河の向こう岸

昨日の秋雨が上がって、青空の一日になった。

今日は授業がない日で、漢口に行く用事もでき、午後はタクシーに乗り込んで、街や新しく出来た道やトンネルにいちいち驚きながら、長江を渡った。

用事を終えて、中国人の友人の新居にちょっと寄る。黄埠路というモノレール駅の近く、おしゃれな武漢天地にも歩いていける新しい高層マンションだ。

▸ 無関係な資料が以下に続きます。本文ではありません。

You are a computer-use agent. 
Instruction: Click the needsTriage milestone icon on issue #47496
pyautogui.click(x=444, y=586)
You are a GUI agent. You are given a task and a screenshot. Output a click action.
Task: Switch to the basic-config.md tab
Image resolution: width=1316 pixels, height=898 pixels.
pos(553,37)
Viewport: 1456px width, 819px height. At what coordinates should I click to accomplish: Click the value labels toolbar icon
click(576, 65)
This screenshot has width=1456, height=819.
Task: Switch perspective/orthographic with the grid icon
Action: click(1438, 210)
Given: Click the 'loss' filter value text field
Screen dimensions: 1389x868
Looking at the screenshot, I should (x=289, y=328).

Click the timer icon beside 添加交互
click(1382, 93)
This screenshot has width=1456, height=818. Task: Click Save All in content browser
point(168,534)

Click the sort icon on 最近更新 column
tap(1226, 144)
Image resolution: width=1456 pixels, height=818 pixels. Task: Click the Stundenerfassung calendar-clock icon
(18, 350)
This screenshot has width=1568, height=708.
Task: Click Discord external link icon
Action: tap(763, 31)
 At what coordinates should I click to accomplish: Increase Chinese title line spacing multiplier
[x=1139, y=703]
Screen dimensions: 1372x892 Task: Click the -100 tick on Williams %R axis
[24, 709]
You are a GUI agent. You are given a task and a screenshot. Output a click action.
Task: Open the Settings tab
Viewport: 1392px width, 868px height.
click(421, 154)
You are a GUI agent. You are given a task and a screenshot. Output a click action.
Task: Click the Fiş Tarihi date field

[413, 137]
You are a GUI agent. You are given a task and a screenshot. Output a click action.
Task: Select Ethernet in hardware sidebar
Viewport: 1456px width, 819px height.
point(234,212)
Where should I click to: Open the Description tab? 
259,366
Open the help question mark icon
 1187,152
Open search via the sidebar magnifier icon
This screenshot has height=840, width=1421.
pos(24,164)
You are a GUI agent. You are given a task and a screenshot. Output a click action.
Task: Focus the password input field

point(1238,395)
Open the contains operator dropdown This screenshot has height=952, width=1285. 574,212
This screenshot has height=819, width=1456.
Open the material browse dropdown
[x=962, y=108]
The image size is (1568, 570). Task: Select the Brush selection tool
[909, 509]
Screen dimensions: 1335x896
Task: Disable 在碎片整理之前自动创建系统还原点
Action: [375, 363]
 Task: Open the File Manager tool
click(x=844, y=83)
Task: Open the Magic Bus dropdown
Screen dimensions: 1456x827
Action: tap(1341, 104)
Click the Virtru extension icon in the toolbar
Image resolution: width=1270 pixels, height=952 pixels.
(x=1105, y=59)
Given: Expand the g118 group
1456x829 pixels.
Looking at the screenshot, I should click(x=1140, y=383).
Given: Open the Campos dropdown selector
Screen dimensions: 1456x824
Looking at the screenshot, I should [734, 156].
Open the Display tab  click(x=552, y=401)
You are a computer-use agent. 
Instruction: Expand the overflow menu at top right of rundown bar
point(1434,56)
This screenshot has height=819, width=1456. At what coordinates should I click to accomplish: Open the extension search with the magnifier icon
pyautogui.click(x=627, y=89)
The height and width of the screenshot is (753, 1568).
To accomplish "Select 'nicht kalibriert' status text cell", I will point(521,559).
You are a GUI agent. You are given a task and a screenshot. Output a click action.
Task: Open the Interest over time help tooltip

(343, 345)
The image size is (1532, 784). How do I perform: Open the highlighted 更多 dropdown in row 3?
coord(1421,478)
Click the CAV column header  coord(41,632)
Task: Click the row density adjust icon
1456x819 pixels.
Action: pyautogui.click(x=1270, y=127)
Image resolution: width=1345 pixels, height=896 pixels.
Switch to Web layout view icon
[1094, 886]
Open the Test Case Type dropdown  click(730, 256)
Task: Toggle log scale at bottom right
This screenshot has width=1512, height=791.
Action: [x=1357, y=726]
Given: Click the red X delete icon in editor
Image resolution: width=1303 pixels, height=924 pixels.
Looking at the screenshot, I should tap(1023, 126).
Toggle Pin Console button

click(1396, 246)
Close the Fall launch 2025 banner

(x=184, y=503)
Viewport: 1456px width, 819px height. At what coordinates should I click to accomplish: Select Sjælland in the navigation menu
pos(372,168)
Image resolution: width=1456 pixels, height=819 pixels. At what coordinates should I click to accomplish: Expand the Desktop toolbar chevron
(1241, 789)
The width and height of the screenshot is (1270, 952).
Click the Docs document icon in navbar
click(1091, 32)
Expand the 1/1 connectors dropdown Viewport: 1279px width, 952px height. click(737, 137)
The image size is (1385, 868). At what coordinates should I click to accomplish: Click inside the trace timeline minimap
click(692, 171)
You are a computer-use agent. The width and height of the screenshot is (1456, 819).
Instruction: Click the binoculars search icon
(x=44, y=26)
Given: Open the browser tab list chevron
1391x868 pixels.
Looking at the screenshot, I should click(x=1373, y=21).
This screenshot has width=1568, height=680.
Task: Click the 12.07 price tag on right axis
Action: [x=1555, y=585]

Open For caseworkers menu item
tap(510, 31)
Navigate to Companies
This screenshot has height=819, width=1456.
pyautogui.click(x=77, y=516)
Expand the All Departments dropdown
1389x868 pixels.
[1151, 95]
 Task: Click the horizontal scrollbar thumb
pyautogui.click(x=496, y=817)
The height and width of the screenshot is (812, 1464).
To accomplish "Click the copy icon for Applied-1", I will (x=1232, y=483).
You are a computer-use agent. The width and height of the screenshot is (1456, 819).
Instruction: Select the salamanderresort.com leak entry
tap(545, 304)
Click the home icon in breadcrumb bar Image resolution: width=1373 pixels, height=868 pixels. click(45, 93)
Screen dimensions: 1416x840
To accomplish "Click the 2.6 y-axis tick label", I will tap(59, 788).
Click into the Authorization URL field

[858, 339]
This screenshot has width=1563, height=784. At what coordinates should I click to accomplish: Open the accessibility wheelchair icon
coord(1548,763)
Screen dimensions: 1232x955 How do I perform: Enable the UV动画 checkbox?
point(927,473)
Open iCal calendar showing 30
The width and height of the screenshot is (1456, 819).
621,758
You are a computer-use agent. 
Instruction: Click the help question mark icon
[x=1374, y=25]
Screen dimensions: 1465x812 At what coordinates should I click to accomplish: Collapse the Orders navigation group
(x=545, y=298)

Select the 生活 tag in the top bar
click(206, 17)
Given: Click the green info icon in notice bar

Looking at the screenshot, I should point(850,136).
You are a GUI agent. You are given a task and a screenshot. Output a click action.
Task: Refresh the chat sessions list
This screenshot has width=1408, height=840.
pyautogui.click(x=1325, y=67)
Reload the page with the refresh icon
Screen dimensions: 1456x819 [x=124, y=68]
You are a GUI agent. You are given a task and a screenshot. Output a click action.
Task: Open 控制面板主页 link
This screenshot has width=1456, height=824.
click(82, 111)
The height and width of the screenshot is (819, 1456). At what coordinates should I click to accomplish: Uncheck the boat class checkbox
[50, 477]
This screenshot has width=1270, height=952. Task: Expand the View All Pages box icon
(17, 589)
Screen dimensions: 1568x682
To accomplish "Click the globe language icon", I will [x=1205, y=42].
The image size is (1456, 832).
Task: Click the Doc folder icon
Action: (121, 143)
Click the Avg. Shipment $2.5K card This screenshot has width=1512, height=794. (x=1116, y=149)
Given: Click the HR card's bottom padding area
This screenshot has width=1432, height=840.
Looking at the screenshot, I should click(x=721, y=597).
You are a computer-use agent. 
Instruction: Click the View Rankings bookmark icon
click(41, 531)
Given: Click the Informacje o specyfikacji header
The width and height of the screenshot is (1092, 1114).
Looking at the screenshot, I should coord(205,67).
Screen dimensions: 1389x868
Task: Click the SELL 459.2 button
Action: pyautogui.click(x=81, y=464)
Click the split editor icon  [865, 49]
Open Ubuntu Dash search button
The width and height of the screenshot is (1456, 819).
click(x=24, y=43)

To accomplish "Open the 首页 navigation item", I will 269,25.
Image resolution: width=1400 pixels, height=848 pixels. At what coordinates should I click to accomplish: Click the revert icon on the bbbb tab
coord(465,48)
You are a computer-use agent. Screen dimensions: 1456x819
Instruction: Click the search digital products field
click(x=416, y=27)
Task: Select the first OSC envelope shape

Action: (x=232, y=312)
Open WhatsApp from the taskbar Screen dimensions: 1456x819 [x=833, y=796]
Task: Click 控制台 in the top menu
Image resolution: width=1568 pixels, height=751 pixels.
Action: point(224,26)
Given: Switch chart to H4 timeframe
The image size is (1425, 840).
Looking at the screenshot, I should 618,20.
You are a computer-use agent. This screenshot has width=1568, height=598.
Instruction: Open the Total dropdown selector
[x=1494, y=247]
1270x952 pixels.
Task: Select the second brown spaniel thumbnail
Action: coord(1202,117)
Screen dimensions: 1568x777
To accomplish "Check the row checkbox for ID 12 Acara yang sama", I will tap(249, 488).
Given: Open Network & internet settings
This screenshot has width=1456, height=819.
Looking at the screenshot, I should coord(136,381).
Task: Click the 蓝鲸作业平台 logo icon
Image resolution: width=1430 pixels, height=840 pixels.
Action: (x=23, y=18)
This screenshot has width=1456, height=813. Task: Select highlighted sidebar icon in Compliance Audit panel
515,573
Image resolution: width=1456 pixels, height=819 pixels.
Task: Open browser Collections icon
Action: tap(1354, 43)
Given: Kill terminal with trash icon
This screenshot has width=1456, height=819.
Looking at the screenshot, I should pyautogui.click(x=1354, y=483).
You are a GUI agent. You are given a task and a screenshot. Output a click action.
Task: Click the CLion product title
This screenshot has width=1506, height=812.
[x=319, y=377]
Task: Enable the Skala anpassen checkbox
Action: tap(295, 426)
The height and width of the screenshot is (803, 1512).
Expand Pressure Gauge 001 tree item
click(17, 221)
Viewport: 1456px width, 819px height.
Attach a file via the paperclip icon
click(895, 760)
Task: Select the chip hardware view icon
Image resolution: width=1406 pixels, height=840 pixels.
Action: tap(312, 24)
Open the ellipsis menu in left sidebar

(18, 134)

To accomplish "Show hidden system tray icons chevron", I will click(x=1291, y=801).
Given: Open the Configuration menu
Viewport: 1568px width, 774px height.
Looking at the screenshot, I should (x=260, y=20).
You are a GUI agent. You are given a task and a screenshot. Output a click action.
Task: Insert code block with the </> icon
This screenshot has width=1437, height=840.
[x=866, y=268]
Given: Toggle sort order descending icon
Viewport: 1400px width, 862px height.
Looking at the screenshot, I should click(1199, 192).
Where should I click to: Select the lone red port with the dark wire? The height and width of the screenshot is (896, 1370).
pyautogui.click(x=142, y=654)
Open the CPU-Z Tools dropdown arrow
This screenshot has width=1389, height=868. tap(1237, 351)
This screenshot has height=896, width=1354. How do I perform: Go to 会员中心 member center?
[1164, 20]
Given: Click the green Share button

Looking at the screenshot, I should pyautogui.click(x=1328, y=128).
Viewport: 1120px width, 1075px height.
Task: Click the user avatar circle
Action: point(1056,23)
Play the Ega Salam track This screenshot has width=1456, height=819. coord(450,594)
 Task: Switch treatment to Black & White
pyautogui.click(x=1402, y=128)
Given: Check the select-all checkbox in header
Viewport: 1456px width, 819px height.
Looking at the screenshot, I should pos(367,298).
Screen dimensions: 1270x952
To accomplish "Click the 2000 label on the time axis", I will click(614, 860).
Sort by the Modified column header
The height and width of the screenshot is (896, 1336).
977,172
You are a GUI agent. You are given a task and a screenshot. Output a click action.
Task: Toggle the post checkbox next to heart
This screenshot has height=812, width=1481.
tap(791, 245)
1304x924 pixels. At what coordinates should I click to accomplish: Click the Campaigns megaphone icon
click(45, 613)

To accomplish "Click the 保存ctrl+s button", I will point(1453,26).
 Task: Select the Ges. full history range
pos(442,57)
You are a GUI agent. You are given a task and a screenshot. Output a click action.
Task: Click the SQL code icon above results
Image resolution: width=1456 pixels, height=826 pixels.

植え込みや敷石、中庭部分もきれいに作られていて、見上げれば30階建ぐらい。遠く空に向ってそそり立つマンション群。東京だったら、億ションだろうという雰囲気。
が、見るとエレベーターホールの隣の小さな管理人室控室の様な空間で、お婆さんたちがマージャンをしている。マージャン、トランプどこででも見られる余暇の過ごし方。「億ション並み」に越してきても、老人たちの服装も、生活感も変わっていない。まるで宝くじにあたって突然、立派なマンションに来ましたというような、お年寄りたち。
後ろの豪華な高層は合成画面の背景に過ぎないかのよう。

友人とエレベータを待っていたら、2つあるエレベーターの真ん中の壁に、張り紙があった。
−10月某日、何時ごろ、階上からごみを投げ捨てた人がいます。スイカの皮や、魚の頭など生ごみですが、高い所から落とすと下を歩いている人がけがをすることがありますので、決して投げ捨てないでください。今後そういう行為をした人は…

と言った内容。
入れ物が変わっても、人は急には変われない。

エレベータに乗り込むと一人のお婆さんが乗ってきた、ぶつぶつ独り言を言ったり、適当な京劇の歌を歌ったりしている。なんだか「日本人」と聞こえたので、日本人と気付かれたのだろうかと思うと、
「日本人がすてたのさ」と。

あらあらあら。秋雨が降るのも日本人のせい、ごみが降ってくるのも日本人のせい?

親切な友人が「あのお婆さんは、教育を受けてないのよ。デモにいったりする人たちもそう。」と言っていた。

出がけには安倍さんがなんとか神社へというニュースが流れていた。お婆さんや、単純な青年たちの目にどう映るか想像することは簡単だ。溝や亀裂が修復されることもなく、中国を離れていく企業などもあるだろうな、と思う。

帰り路、取り壊されて、青い囲いの続く街になってしまった、武漢大学の正門一帯を通り過ぎた。